Never miss a local story.
Leach is the highest-paid employee of Washington state ($2.75 million in 2015).
Is it wise for somebody paid so generously by the hard-working taxpayers of Washington — of all political stripes — to publicly endorse a particular candidate?
I don’t care which candidate he supports. I would write the same column if it were Washington’s Chris Peterson stumping for Hillary Clinton, or a coach from Central Washington coming out for an independent candidate.
I thought the same thing when Ohio State coach Urban Meyer endorsed Republican candidate John Kasich before the Ohio primary, and when VCU basketball coach Shaka Smart plugged Obama in 2012.
Isn’t there the risk of alienating a giant portion of the citizens who pay their salary, as well as buy tickets to see games that help fund other sports?
During his speech in Spokane, Leach cited Trump’s high energy, curiosity and confidence. He echoed Trump’s cry that it’s time to “make America great again,” and added: “I give Mr. Trump my full endorsement, and I hope you do, too.”
Leach offered the disclaimer that he was not representing the university, just endorsing a candidate he had come to know and like.
But we all know that he wasn’t just somebody pulled out of the audience to offer his thoughts.
And what makes it different from the professional athletes and celebrities and retired coaches who endorse candidates is that they’re not currently state employees paid by taxpayers.
It’s also different than when former coaches Lou Holtz and Bobby Knight stumped for Trump. They’re private citizens now.
How much good such endorsements do is fair debate. Asked by NPR’s Scott Simon about Trump’s stances on domestic issues, Knight responded: “What the hell do I know anything about domestic issues? That’s for somebody a lot smarter than I am.”
On the other hand, I guarantee Leach has studied Trump’s platform and is true to his beliefs.

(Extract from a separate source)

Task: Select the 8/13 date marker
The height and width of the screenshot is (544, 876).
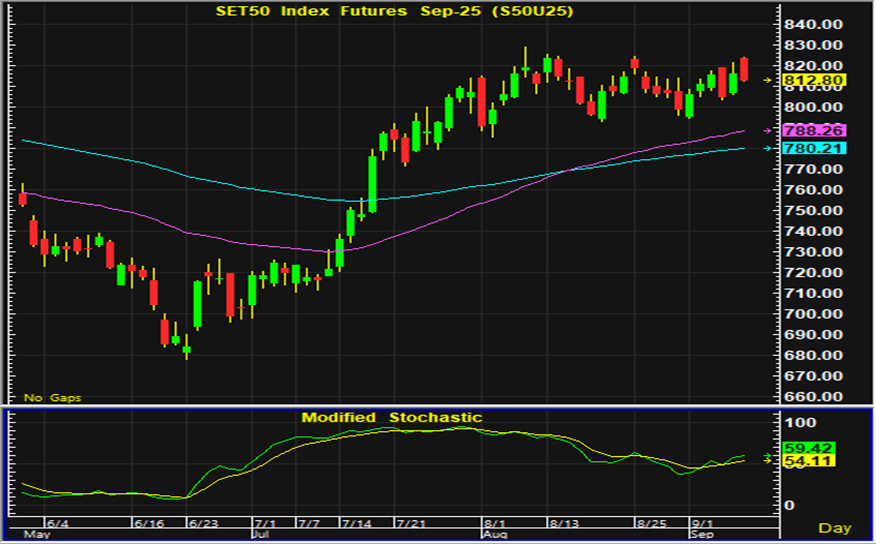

I find Leach fascinating as a nonconformist, an intellectually curious individual of high order. I went over to Pullman after he got the job, and he was generous with one-on-one interview time that resulted in a conversation as interesting as almost any source I’ve covered.
WSU was at least concerned enough about the issue to crank out a press release, saying it: “… supports the right of all our faculty and staff to express their views in their personal capacities on any issue as protected under the First Amendment of the United States Constitution. Free speech is a form of diversity — diversity of opinion, and diversity is a core value of WSU.”
I wondered about raising the topic of politics to the sports page, a neighborhood that is best when it is a place where readers can go to avoid topics like this campaign season, which is otherwise omnipresent.
But I looked on a WSU message board and the topic drew more than 200 comments — all over the board.
I understand the thinking of the masses who said it’s OK what a coach does as long as he wins. I’m sure last season’s 9-4 record buys Leach more latitude from fans than did the previous three losing seasons.
Whether they deny it when it suits them, coaches are the unmistakable representative of their universities. That’s especially important to remember at state schools.
I wonder what would be the response if a university president, who makes far less than just about any head football coach, made such public advocacy of a candidate. I suspect it would stir widespread debate.
Another bothersome point from a sportswriter perspective: I’m pretty certain Leach spent more time and energy speaking at this partisan political rally than he customarily allots to answering questions after games.